Measures State Legislatures’ Support for

Blockchain Tech

 

Exponential Increase in State Blockchain Legislation

State legislators started recognizing the economic and consumer opportunities that blockchain technology can bring as early as 2014 and began to introduce legislation supporting its growth. Recognizing this upward trend, we published our Legislator’s Toolkit for Blockchain Technology prior to the start of the January 2019 state legislative sessions. State legislators want to promote blockchain technology in their states.  Our goal was to arm policy makers with ideas for legislation that would benefit the growth of blockchain technology.

So how are the states stacking up? Nearly six months later, our State Working Group is taking a closer look through the introduction of a new State Blockchain Report Card. The results:  The introduction of state blockchain legislation has exploded. In fact, we’ve seen an increase from 64 bills introduced among the state legislatures in 2018 to 237 and counting as of May 16, 2019. Of these bills, 55 support the concepts in our Toolkit.

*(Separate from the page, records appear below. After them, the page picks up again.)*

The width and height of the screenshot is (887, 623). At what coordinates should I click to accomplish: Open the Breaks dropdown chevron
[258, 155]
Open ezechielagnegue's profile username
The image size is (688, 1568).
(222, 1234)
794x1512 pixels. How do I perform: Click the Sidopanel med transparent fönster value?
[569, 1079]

One of the key suggestions in the Legislator’s Toolkit for Blockchain Technology, and one of our primary principles in our National Action Plan for Blockchain, is the development of an office to coordinate resources and information to support blockchain technology.  The following states have created working groups or task forces specific to blockchain technology: California, Delaware, Illinois, New York, Vermont, and Wyoming; while 11 states have introduced legislation to create a government office or group that focuses on promoting blockchain technology: Connecticut, Florida, Kentucky, Maine, Massachusetts, Nevada, New York, Oregon, Texas, Utah, and Virginia.

We look forward to seeing even more support for blockchain technology in state legislation throughout the year and in the next legislative sessions.

 

A Patchwork of State Smart Contract Legislation

The federal Electronic Signatures in Global and National Commerce Act (E-SIGN Act) and the state Uniform Electronic Transactions Act (UETA) are technology neutral and thus already address the enforceability of signatures and records using blockchain technology and smart contracts.  Nevertheless, in an attempt to support the technology, Arizona, Arkansas, Nevada, North Dakota, Ohio, Oklahoma, South Dakota, Tennessee, and Washington have all enacted disparate amendments to their electronic transactions laws. And four states – Connecticut, Illinois, Iowa, and New York – still have legislation pending to do the same.

While there is no doubt that these laws share a common goal – to encourage and support blockchain development in their respective jurisdictions – these state laws are independent of one another, are inconsistently drafted, and create a patchwork of inconsistent laws from state to state.  This makes it difficult for global digital businesses to comply with laws in the United States and is a barrier to entry to the market.  As noted by the Uniform Law Commission, “… the UETA already adequately encompasses blockchain and smart contracts, and changes to specifically address these technologies are not only unnecessary but also detrimental.”